In the 1990s, she turned her attention to the five great novels of Fyodor Dostoyevsky — the five elephants of the title. (Before her translation of Crime and Punishment, this classic novel was known in Germany as Guilt and Atonement.) Filmmaker Vadim Jendreyko begins with Geier’s painstaking process. Each evening, she prepares a section of text, and in the morning, Hannelore Hagen, a taskmaster typist, comes over for dictation. Later, Jürgen Klodt, a well-read and learned musician, arrives to go over each page in detail; he and Geier parse the placement and pacing of each sound, the grammar and sense of each movement, making sure each word choice enhances the beauty of the translation and highlights the music in the language.

It is unavoidable that a translator will bring her perspective and experience to the page. By its nature, a translated work is always read secondhand. Geier is a quiet woman, obviously vastly intelligent, with a sly wit that she seems to be holding in reserve. We see her feeding a great gaggle of grandchildren and great-grandchildren. We learn that she emigrated from Kiev to Germany during World War II and that she divorced her husband in the 1960s. But, according to Jendreyko, it isn’t until two months into filming, when her son, a shop teacher, is left paralyzed and speechless from an accident at work, that she begins to open up.
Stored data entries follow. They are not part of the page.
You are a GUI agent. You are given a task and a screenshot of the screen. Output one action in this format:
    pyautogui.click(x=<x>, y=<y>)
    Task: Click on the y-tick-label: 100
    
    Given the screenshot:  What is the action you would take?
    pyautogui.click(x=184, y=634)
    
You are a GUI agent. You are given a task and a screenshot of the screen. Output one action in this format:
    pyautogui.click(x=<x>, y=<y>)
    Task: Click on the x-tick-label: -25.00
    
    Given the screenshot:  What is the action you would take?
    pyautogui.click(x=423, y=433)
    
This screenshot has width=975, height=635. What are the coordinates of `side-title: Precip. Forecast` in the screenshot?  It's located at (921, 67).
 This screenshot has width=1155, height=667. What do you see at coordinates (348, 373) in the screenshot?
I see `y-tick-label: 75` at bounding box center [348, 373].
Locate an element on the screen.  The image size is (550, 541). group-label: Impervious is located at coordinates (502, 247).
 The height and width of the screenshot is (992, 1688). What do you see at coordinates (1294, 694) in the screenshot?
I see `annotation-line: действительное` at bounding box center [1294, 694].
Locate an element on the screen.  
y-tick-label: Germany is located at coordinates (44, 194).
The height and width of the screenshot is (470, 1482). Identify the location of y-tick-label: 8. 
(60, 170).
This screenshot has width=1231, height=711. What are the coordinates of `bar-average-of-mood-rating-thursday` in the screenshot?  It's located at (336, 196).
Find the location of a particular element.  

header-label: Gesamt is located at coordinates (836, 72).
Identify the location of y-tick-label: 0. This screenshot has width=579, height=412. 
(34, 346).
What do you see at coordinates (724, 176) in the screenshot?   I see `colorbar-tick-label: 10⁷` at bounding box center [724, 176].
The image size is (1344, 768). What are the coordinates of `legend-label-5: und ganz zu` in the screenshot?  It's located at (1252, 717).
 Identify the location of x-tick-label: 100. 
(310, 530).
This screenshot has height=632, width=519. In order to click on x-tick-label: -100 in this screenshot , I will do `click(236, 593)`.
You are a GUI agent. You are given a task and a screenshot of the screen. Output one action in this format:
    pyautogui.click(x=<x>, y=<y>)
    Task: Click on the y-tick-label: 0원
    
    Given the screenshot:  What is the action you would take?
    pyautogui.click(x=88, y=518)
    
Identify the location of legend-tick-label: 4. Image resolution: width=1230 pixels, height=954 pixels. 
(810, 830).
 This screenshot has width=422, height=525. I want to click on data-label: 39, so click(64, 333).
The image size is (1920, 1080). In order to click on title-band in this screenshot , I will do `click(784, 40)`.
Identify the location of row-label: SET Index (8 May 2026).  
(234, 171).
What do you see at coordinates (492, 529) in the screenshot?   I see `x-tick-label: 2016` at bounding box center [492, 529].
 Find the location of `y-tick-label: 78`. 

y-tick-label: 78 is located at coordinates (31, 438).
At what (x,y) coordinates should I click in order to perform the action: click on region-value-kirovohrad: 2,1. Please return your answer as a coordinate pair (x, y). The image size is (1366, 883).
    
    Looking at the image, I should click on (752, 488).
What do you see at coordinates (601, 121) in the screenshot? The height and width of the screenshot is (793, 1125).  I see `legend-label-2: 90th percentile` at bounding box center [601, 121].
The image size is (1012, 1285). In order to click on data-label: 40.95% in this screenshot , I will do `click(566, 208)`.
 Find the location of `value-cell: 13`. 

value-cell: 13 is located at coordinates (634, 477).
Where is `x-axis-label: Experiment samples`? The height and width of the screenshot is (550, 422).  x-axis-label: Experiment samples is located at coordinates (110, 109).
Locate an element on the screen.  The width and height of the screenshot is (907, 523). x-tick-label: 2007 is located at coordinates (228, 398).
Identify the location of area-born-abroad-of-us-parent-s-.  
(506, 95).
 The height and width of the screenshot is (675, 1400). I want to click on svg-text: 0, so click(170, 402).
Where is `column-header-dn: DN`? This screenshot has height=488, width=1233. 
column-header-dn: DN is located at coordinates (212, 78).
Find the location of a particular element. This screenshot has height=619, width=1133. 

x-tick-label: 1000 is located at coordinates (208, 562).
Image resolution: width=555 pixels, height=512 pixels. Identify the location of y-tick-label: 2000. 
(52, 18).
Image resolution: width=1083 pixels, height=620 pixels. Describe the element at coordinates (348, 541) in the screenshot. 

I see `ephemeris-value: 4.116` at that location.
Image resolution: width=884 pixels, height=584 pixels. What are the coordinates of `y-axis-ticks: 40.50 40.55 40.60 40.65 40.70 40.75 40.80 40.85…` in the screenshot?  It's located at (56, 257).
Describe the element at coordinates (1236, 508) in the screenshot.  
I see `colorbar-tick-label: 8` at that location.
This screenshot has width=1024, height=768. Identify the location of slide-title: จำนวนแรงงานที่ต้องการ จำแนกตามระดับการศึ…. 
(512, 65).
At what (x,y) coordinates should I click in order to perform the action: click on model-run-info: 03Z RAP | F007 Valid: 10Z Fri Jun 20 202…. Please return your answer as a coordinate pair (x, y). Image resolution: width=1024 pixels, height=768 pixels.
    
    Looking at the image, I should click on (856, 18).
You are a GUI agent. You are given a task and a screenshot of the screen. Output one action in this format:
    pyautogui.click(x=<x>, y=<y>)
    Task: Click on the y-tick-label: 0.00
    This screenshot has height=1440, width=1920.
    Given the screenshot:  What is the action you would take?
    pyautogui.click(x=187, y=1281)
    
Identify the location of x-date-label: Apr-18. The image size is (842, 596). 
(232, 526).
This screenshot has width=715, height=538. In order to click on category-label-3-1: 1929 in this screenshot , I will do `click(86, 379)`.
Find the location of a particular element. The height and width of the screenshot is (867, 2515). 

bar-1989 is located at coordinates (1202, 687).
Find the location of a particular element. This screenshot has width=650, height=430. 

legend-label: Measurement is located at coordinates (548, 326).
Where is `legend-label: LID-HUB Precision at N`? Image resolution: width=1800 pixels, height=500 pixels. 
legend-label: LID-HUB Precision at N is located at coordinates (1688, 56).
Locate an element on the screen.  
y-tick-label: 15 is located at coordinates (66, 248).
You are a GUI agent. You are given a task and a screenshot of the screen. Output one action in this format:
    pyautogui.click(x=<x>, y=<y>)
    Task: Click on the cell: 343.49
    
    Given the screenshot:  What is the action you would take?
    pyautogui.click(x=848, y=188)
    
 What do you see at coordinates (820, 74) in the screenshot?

She stops teaching and translating to cook and care for her son, an experience she calls “the main performance.” Her rehearsal, it turns out, was nursing her mortally ill father after his release from one of Stalin’s prisons when she was 15. Caring for her son, Jendreyko tells us in voice-over, seems to open a door to another time.

Many stories have been told about Jews in World War II and about the people who helped them and the war crimes and atrocities committed at con- centration camps. Less is said about non-Jews who lived through the violence and upheaval of Nazi occupation. Geier’s family was not Jewish, but in Stalin’s Russia, the future looked dim for everyone. As the Nazis encroached on Russia, Geier’s mother, a housekeeper, encouraged her daughter to learn languages, especially German, sure that cultural flexibility would protect her. The day Geier gradu- ated from high school, the Nazis came to Kiev. Ten days later, they killed more than 30,000 Jews and buried them in a ravine. The machine-gun fire rang out over Geier’s neighborhood for days. “It never becomes the past,” Geier tells the camera. What happened next is revealed slowly. Some people are just lucky. And Geier’s mother was right: language allowed Svetlana to survive when others didn’t.

Documentaries can tell large stories or small ones. The Woman With the 5 Elephants is a small story that might have been lost inside an epic. Jendreyko follows Geier and her granddaughter, the beautiful and attentive Anna, on a train trip to Kiev. It’s the first time Geier has been back since the war. Historical photographs and footage are cut with images of Geier and Anna on the train; we see Geier guest-lecturing at schools in Kiev and interviews in which Jendreyko asks Geier difficult questions about her interactions with Nazi officials, many of whom went out of their way to help her at their own peril. Count Kerssenbrock, the armaments commander for the southern sector, for whom she worked, was not a man she associated with Hitler. But he was in uniform, the filmmaker reminds her. “I didn’t consider it,” she says. “I cannot change the way it was.”

Geier believes that to Dostoyevsky — a writer who was imprisoned, as her father was, and has been accused of anti-Semitic leanings — no end could ever justify a wrong means. Dostoyevsky’s political opinions are often attributed to the author being a product of his time. The same can be said for Geier. The good things that happened to her in her life — surviving the war, moving to Germany, getting an education that allowed her to teach at the university level and become a renowned and beloved translator — blossomed from the wrong means. Whatever guilt she holds inside, as well as the knowledge that she had no other choices, is palpable through the silences Jendreyko allows to shape the film. We travel with her, we encounter the Ukrainian landscape of her youth with her, and with her we understand the sadness of what has been lost and what has been gained. She brings this sadness to the works of Dostoyevsky; she has suffered with him.